Only the number is wanted: how many lines of these entries contain the word "dialog"?

*** Opening SUPPLIED MATERIAL ***

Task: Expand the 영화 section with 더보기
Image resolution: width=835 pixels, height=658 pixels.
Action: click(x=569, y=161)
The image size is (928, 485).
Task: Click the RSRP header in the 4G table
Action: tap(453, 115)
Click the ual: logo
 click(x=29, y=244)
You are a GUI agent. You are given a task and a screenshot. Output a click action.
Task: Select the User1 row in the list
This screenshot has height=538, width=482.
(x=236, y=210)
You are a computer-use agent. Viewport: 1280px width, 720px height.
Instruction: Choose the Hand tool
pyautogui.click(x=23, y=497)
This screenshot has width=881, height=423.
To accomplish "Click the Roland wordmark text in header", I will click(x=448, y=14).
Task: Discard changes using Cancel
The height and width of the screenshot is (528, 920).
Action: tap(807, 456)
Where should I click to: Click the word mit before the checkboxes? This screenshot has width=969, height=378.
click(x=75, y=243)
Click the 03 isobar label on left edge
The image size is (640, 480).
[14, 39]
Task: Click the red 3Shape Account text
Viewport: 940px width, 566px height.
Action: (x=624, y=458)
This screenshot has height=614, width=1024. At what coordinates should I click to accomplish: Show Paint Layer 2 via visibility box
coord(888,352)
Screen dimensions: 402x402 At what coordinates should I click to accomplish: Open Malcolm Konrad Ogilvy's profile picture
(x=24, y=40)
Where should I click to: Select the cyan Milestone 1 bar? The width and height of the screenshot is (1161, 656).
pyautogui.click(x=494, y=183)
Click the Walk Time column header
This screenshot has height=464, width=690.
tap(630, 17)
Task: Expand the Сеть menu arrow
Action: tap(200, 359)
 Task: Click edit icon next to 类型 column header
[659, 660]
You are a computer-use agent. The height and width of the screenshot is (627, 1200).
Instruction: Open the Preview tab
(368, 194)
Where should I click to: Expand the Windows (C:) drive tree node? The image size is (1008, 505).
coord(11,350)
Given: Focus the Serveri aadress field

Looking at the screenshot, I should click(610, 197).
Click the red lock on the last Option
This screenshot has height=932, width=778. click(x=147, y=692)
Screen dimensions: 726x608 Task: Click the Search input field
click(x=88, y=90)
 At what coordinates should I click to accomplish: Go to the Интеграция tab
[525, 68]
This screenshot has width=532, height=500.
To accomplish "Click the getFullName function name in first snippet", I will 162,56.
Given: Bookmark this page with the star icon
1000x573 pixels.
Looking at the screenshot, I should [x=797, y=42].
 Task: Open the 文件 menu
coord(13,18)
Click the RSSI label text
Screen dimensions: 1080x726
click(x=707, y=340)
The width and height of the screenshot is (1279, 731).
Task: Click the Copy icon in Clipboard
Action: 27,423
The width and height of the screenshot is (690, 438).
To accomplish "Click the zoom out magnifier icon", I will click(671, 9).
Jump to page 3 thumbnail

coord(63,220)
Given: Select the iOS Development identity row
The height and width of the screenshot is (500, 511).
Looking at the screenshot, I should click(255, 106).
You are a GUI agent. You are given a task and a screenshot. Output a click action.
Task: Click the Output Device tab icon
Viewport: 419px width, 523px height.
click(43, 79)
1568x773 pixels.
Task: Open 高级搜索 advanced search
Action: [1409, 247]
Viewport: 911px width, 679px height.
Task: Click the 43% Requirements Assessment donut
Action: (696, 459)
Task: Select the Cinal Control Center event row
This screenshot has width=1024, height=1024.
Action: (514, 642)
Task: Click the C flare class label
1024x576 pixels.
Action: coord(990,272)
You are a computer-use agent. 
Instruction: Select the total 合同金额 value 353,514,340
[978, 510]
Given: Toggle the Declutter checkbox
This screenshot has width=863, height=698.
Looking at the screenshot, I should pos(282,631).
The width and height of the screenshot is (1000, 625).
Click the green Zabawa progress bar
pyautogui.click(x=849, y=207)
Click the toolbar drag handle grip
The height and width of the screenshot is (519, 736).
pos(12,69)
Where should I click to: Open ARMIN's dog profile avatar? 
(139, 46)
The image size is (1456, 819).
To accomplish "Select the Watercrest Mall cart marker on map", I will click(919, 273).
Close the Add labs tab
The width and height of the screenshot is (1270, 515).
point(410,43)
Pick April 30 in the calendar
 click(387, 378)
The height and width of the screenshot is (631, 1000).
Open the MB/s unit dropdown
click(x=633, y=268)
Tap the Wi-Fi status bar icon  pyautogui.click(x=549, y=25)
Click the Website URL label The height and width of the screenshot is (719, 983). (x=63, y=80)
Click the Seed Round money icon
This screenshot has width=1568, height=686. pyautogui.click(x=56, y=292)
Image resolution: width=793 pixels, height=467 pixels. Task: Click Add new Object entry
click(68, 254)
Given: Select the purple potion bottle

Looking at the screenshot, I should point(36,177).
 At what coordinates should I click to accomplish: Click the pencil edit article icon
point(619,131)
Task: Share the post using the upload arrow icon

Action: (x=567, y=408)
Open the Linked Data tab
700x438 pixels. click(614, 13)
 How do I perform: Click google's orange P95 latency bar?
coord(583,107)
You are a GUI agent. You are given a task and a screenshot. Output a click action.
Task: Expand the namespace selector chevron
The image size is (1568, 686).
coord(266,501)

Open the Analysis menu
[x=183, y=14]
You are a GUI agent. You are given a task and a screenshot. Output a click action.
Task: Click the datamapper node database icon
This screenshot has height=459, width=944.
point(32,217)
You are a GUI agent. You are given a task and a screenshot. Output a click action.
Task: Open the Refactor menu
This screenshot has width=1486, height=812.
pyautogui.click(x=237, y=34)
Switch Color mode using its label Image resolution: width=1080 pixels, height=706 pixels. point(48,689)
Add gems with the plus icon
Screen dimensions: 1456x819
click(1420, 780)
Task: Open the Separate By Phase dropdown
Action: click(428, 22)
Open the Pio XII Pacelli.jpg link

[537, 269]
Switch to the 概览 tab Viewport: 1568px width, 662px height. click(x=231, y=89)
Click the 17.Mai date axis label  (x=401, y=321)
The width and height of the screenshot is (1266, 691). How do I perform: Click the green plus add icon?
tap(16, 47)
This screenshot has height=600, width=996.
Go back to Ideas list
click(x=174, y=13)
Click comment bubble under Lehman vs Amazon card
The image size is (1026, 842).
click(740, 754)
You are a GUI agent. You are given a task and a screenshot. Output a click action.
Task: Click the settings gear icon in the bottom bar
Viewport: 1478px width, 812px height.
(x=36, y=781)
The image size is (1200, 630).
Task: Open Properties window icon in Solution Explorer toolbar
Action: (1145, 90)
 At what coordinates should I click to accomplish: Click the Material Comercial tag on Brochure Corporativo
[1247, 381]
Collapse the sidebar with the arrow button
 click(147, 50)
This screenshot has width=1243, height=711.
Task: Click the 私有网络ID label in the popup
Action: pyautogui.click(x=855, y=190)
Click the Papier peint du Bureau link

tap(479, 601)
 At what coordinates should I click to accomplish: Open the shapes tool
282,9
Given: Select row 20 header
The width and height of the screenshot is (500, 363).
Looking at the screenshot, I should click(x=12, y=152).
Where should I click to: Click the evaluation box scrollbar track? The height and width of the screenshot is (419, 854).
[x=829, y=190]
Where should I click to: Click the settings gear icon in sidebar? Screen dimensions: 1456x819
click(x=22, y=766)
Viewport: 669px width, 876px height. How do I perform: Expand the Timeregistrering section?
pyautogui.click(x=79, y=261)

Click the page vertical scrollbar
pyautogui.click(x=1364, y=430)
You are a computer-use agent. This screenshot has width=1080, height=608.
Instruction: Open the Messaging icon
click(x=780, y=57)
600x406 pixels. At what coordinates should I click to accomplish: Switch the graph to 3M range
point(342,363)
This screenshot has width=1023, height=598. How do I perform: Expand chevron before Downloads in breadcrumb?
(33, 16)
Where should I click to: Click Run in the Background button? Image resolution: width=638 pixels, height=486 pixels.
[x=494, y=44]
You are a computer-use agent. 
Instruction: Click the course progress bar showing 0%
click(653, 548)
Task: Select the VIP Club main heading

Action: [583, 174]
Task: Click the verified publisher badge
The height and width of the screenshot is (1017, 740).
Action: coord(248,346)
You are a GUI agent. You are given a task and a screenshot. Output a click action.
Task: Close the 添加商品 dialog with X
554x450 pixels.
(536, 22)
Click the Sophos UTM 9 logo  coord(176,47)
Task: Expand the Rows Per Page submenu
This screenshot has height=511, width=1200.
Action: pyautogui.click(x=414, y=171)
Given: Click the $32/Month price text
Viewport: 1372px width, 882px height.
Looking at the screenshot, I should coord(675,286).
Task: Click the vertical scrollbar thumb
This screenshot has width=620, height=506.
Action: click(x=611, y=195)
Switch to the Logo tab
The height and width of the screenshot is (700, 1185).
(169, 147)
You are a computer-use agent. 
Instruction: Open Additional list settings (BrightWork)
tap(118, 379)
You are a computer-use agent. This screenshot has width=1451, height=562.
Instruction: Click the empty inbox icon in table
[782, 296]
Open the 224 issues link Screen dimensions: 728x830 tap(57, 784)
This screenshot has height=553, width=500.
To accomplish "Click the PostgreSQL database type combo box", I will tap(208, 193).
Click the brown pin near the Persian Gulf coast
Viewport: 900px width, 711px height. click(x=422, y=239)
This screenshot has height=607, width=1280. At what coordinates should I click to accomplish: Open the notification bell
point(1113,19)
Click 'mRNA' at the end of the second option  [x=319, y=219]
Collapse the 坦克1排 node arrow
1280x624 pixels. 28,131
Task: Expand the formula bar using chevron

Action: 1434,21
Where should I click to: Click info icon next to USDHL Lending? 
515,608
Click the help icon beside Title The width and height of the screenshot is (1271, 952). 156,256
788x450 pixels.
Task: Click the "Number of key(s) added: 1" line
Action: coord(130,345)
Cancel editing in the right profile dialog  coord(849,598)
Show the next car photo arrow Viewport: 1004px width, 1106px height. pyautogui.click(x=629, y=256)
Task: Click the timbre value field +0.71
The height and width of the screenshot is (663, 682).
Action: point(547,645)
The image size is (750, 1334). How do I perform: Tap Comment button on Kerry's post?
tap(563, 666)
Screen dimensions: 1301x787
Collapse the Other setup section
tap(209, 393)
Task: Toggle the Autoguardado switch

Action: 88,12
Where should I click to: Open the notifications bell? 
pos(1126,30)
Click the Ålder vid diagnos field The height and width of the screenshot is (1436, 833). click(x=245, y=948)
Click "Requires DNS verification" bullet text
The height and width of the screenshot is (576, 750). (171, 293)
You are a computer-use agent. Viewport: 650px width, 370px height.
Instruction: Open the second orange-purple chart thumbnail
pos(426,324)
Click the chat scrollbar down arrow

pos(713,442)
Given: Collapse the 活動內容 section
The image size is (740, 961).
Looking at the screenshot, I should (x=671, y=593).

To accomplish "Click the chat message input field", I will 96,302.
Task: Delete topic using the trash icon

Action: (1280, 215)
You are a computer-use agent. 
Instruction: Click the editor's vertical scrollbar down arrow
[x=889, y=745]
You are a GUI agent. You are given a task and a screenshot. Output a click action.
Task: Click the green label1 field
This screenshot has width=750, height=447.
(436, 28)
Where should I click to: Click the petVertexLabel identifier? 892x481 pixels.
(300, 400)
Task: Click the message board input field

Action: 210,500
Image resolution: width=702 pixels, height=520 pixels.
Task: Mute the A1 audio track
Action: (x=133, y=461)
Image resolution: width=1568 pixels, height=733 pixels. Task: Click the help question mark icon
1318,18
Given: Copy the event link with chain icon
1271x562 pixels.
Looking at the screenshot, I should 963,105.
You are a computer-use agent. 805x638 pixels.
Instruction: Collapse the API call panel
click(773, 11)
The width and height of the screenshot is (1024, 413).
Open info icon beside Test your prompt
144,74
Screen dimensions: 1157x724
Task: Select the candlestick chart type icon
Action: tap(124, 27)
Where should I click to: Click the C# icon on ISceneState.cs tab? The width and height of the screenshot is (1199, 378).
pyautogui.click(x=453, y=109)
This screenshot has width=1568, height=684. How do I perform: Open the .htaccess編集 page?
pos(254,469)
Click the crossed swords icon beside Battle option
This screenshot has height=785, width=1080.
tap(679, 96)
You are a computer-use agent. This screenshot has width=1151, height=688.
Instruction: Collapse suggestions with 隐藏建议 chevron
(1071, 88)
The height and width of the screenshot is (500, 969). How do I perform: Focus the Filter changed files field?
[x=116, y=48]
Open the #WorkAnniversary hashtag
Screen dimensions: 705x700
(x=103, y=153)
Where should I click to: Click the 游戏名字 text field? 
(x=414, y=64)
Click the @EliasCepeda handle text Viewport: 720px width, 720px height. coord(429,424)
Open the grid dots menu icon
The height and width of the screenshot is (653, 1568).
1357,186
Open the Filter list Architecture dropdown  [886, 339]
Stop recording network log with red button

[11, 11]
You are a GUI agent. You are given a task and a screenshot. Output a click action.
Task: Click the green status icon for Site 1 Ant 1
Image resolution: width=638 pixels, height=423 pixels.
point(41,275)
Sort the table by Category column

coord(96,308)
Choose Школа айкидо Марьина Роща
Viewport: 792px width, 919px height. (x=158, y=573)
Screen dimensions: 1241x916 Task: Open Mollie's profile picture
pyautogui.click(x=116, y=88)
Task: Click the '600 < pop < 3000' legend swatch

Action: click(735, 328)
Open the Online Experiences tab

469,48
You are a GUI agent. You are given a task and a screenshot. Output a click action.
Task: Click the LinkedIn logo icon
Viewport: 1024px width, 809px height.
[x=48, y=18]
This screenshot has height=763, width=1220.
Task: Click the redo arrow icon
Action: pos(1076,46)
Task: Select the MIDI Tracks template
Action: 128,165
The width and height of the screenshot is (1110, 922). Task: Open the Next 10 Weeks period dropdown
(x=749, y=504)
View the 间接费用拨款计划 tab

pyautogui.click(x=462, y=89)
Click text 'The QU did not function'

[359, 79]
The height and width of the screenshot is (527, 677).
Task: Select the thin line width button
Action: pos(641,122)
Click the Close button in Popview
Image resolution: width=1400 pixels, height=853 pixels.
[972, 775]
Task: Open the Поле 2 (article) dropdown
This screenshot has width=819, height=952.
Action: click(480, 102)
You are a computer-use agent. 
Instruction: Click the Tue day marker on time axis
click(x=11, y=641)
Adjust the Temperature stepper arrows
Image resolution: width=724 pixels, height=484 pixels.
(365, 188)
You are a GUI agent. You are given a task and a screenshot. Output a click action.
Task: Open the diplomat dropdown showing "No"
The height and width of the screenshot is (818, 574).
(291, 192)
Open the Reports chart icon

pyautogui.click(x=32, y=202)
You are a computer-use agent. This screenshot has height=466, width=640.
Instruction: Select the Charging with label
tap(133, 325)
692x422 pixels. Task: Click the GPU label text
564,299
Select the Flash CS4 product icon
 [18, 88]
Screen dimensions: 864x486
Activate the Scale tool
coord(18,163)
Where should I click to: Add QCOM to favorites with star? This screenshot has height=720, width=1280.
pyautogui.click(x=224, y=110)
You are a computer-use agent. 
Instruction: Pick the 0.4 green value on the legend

*** Closing SUPPLIED MATERIAL ***

EXERCISE RESULT:
2